Open-Source AI Tackles Genomics
A new open-source AI model named Evo was trained on trillions of bacterial genome bases. The landmark model can predict or even generate plausible new gene sequences, a major advance that could accelerate research in synthetic biology and drug discovery.
The project is a collaboration between the Arc Institute, NVIDIA, and researchers from Stanford University, UC Berkeley, and UC San Francisco. Their goal is to apply large-scale AI to biology in the same way large language models are used for human text. The latest version, Evo 2, was trained on a massive dataset of 9.3 trillion nucleotides from over 128,000 genomes, covering all three domains of life: bacteria, archaea, and eukaryotes (including humans and plants). Its predecessor, Evo 1, was trained exclusively on single-cell genomes. The model's StripedHyena 2 architecture is key to its power, allowing it to process incredibly long DNA sequences of up to 1 million base pairs at once. This long-context window enables the AI to understand relationships between distant parts of a genome. The training process took several months and utilized over 2,000 NVIDIA H100 GPUs.

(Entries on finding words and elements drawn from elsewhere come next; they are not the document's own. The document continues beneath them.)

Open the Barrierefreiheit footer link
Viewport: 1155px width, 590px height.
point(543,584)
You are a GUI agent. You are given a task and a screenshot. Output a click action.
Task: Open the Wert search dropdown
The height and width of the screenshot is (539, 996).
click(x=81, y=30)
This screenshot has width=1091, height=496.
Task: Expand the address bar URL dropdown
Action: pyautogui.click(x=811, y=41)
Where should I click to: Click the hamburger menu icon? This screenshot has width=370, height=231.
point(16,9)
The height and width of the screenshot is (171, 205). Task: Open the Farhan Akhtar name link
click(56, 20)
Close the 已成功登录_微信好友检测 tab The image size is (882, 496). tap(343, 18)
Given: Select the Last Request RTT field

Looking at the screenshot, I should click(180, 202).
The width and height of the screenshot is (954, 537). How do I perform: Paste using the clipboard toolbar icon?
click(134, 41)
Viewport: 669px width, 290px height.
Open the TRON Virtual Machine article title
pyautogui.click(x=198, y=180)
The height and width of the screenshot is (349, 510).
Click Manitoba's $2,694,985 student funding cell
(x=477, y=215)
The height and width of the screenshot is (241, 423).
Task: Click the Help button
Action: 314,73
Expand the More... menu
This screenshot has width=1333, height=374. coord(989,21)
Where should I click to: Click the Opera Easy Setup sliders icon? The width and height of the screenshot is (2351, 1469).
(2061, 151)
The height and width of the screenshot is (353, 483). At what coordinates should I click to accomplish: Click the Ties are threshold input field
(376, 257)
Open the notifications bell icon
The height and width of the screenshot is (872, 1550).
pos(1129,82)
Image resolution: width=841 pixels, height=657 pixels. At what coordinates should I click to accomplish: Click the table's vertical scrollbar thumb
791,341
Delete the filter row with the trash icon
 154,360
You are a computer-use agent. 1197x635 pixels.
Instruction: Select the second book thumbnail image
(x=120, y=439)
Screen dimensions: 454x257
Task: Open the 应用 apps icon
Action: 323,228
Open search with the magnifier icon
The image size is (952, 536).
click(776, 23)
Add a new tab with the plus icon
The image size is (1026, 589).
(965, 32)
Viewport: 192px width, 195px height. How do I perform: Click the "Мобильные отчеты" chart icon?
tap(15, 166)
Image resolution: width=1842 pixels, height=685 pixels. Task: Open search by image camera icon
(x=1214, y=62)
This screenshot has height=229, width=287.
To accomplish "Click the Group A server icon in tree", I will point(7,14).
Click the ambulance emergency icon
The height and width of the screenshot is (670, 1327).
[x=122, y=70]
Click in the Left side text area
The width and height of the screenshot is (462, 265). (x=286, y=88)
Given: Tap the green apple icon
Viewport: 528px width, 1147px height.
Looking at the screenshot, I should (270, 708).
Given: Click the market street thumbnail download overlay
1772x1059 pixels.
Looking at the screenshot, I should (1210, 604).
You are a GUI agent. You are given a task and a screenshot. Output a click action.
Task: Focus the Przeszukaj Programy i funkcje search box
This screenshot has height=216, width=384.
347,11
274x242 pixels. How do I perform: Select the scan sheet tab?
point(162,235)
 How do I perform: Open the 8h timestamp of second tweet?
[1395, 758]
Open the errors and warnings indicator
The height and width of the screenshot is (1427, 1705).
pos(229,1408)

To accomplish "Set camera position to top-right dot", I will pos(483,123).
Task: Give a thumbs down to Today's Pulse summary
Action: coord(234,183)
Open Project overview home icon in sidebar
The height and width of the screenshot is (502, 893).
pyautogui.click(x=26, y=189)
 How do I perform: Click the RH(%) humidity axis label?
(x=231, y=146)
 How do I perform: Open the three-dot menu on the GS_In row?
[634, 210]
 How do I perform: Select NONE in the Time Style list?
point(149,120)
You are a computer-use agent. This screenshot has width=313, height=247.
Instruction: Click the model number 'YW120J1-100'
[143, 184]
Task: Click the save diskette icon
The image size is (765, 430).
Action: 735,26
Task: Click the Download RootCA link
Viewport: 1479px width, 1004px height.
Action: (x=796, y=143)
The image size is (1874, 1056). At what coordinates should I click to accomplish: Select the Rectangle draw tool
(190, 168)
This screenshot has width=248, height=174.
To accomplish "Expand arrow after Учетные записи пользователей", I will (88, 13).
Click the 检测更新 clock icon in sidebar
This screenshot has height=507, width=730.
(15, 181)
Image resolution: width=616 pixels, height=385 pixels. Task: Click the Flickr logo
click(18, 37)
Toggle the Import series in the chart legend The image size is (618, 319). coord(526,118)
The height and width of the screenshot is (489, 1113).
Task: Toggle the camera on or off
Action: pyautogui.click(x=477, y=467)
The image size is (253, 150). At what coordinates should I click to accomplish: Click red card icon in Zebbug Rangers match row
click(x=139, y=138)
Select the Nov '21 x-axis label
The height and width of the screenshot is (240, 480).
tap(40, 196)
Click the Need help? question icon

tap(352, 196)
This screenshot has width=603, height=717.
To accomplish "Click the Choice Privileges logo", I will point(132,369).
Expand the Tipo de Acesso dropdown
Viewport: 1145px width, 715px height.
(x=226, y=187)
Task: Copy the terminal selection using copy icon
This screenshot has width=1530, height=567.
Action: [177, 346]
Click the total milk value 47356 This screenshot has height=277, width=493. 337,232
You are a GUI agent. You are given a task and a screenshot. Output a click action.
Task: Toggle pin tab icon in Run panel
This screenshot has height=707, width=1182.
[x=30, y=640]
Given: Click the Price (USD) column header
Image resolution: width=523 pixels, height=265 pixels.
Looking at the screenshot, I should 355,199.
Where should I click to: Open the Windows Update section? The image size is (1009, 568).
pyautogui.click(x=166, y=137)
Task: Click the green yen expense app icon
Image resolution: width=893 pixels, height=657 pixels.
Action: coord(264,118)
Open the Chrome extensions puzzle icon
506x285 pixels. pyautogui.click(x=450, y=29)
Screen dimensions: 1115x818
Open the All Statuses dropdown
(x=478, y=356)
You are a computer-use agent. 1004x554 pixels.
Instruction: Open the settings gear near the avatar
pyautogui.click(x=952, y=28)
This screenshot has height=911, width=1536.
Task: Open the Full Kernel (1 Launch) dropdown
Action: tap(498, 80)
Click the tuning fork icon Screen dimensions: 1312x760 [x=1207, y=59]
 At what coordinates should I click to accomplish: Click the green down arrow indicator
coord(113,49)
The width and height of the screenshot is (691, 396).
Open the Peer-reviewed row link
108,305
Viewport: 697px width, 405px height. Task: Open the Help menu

In a demonstration of its predictive power, Evo 2 achieved over 90% accuracy in distinguishing between benign and potentially pathogenic mutations in the BRCA1 gene, which is associated with breast cancer. The model can identify these variants without specific pre-training on the gene itself. Beyond prediction, Arc researchers have used the model to generate functional synthetic bacteriophages, which could have applications for treating antibiotic-resistant bacteria. An earlier version of Evo successfully generated a completely novel and functional CRISPR-Cas system as a proof of concept. The entire project—including the model weights, training data, and code—has been made fully open-source. It is also integrated into NVIDIA's BioNeMo framework, a platform designed to accelerate AI-driven biological research for scientists globally.